GOAL OF THE EXERCISE
Run through the records and, wherever a line holds the word "Viewport", return that line.

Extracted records
* * * * * * *
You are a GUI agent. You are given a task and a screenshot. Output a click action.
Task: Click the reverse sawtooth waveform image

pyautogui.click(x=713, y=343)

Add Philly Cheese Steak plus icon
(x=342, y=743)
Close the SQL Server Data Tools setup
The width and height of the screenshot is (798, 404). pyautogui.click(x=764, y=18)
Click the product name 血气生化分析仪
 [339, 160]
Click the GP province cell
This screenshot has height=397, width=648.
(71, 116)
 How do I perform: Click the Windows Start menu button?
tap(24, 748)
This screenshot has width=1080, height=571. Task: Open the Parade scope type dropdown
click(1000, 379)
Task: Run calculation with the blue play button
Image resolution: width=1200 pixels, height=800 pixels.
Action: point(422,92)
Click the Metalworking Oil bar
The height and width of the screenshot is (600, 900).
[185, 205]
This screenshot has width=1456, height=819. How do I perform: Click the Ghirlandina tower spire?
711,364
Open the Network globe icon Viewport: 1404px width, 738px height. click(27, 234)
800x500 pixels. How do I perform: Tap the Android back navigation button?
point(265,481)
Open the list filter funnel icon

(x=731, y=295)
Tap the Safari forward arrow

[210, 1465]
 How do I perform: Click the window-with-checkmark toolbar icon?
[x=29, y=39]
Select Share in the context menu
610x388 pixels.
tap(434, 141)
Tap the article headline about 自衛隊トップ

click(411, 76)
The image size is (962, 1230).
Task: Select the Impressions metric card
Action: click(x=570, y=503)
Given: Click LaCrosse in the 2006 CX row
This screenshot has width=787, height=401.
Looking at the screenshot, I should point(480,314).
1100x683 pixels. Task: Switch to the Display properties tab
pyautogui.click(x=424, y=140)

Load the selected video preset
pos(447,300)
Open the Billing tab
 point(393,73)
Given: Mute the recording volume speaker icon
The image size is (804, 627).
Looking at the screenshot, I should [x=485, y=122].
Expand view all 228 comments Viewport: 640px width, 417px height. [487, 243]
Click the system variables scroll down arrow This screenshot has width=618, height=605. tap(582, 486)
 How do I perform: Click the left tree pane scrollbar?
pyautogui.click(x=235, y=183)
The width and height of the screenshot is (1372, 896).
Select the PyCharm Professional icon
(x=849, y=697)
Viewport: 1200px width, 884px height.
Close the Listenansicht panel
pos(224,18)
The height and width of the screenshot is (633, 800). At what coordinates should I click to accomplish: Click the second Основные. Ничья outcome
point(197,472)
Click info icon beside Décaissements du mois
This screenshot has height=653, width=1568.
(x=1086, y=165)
* * * * * * *
OUTPUT FOR THIS EXERCISE
Open the Network globe icon Viewport: 1404px width, 738px height. click(27, 234)
Expand view all 228 comments Viewport: 640px width, 417px height. [487, 243]
Viewport: 1200px width, 884px height.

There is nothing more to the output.